**WORKING DATA**
____
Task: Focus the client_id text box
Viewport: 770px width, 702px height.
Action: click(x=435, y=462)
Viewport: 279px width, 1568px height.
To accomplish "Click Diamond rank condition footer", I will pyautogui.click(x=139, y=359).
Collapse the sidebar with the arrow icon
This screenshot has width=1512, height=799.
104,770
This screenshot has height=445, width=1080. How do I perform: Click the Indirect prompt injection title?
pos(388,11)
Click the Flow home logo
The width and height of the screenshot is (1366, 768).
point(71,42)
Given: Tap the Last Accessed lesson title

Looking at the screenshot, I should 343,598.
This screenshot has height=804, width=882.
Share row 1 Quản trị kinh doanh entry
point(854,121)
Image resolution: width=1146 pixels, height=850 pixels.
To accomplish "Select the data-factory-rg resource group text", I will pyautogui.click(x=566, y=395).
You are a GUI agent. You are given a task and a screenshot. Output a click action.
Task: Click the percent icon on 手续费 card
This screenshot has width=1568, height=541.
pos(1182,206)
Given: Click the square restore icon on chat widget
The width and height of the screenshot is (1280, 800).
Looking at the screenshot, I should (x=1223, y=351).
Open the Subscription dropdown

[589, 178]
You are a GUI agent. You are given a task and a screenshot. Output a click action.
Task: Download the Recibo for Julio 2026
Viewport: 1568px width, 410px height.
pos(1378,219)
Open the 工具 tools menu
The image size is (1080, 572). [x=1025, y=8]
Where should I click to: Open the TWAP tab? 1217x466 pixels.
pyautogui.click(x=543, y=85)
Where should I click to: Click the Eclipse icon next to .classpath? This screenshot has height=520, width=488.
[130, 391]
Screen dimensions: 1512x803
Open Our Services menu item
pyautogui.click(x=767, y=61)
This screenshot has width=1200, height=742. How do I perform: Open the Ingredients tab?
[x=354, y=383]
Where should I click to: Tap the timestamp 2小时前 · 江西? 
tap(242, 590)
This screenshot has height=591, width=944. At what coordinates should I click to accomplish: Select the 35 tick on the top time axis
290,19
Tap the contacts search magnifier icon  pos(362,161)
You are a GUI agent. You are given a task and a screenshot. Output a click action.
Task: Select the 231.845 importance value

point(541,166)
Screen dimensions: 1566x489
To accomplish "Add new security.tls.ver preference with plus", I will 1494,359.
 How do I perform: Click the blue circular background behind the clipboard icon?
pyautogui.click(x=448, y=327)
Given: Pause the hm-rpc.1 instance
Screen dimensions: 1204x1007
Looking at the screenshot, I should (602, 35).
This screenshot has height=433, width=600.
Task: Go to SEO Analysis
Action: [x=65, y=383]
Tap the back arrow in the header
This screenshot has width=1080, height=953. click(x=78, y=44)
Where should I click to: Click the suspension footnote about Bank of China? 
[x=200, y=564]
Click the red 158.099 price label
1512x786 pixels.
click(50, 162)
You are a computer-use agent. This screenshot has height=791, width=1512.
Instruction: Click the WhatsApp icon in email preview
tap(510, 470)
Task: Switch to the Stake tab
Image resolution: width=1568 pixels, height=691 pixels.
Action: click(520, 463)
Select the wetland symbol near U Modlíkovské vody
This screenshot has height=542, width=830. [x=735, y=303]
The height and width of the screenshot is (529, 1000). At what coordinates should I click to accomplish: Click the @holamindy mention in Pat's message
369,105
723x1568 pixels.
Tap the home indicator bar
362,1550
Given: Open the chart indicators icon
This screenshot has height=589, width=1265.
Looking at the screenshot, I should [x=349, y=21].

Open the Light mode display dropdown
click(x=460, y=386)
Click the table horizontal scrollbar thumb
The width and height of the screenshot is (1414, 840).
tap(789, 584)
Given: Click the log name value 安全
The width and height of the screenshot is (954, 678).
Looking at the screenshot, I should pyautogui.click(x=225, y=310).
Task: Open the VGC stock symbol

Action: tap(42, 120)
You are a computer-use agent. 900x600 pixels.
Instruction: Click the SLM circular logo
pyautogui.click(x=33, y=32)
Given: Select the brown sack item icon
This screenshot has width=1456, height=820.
____
**REQUIRED WORK**
Turn these lines of data into a numbered list, leaving out the blank lines.

**TASK ANSWER**
1. Task: Focus the client_id text box
2. Viewport: 770px width, 702px height.
3. Action: click(x=435, y=462)
4. Viewport: 279px width, 1568px height.
5. To accomplish "Click Diamond rank condition footer", I will pyautogui.click(x=139, y=359).
6. Collapse the sidebar with the arrow icon
7. This screenshot has width=1512, height=799.
8. 104,770
9. This screenshot has height=445, width=1080. How do I perform: Click the Indirect prompt injection title?
10. pos(388,11)
11. Click the Flow home logo
12. The width and height of the screenshot is (1366, 768).
13. point(71,42)
14. Given: Tap the Last Accessed lesson title
15. Looking at the screenshot, I should 343,598.
16. This screenshot has height=804, width=882.
17. Share row 1 Quản trị kinh doanh entry
18. point(854,121)
19. Image resolution: width=1146 pixels, height=850 pixels.
20. To accomplish "Select the data-factory-rg resource group text", I will pyautogui.click(x=566, y=395).
21. You are a GUI agent. You are given a task and a screenshot. Output a click action.
22. Task: Click the percent icon on 手续费 card
23. This screenshot has width=1568, height=541.
24. pos(1182,206)
25. Given: Click the square restore icon on chat widget
26. The width and height of the screenshot is (1280, 800).
27. Looking at the screenshot, I should (x=1223, y=351).
28. Open the Subscription dropdown
29. [589, 178]
30. You are a GUI agent. You are given a task and a screenshot. Output a click action.
31. Task: Download the Recibo for Julio 2026
32. Viewport: 1568px width, 410px height.
33. pos(1378,219)
34. Open the 工具 tools menu
35. The image size is (1080, 572). [x=1025, y=8]
36. Where should I click to: Open the TWAP tab? 1217x466 pixels.
37. pyautogui.click(x=543, y=85)
38. Where should I click to: Click the Eclipse icon next to .classpath? This screenshot has height=520, width=488.
39. [130, 391]
40. Screen dimensions: 1512x803
41. Open Our Services menu item
42. pyautogui.click(x=767, y=61)
43. This screenshot has width=1200, height=742. How do I perform: Open the Ingredients tab?
44. [x=354, y=383]
45. Where should I click to: Tap the timestamp 2小时前 · 江西? 
46. tap(242, 590)
47. This screenshot has height=591, width=944. At what coordinates should I click to accomplish: Select the 35 tick on the top time axis
48. 290,19
49. Tap the contacts search magnifier icon  pos(362,161)
50. You are a GUI agent. You are given a task and a screenshot. Output a click action.
51. Task: Select the 231.845 importance value
52. point(541,166)
53. Screen dimensions: 1566x489
54. To accomplish "Add new security.tls.ver preference with plus", I will 1494,359.
55.  How do I perform: Click the blue circular background behind the clipboard icon?
56. pyautogui.click(x=448, y=327)
57. Given: Pause the hm-rpc.1 instance
58. Screen dimensions: 1204x1007
59. Looking at the screenshot, I should (602, 35).
60. This screenshot has height=433, width=600.
61. Task: Go to SEO Analysis
62. Action: [x=65, y=383]
63. Tap the back arrow in the header
64. This screenshot has width=1080, height=953. click(x=78, y=44)
65. Where should I click to: Click the suspension footnote about Bank of China? 
66. [x=200, y=564]
67. Click the red 158.099 price label
68. 1512x786 pixels.
69. click(50, 162)
70. You are a computer-use agent. This screenshot has height=791, width=1512.
71. Instruction: Click the WhatsApp icon in email preview
72. tap(510, 470)
73. Task: Switch to the Stake tab
74. Image resolution: width=1568 pixels, height=691 pixels.
75. Action: click(520, 463)
76. Select the wetland symbol near U Modlíkovské vody
77. This screenshot has height=542, width=830. [x=735, y=303]
78. The height and width of the screenshot is (529, 1000). At what coordinates should I click to accomplish: Click the @holamindy mention in Pat's message
79. 369,105
80. 723x1568 pixels.
81. Tap the home indicator bar
82. 362,1550
83. Given: Open the chart indicators icon
84. This screenshot has height=589, width=1265.
85. Looking at the screenshot, I should [x=349, y=21].
86. Open the Light mode display dropdown
87. click(x=460, y=386)
88. Click the table horizontal scrollbar thumb
89. The width and height of the screenshot is (1414, 840).
90. tap(789, 584)
91. Given: Click the log name value 安全
92. The width and height of the screenshot is (954, 678).
93. Looking at the screenshot, I should pyautogui.click(x=225, y=310).
94. Task: Open the VGC stock symbol
95. Action: tap(42, 120)
96. You are a computer-use agent. 900x600 pixels.
97. Instruction: Click the SLM circular logo
98. pyautogui.click(x=33, y=32)
99. Given: Select the brown sack item icon
100. This screenshot has width=1456, height=820.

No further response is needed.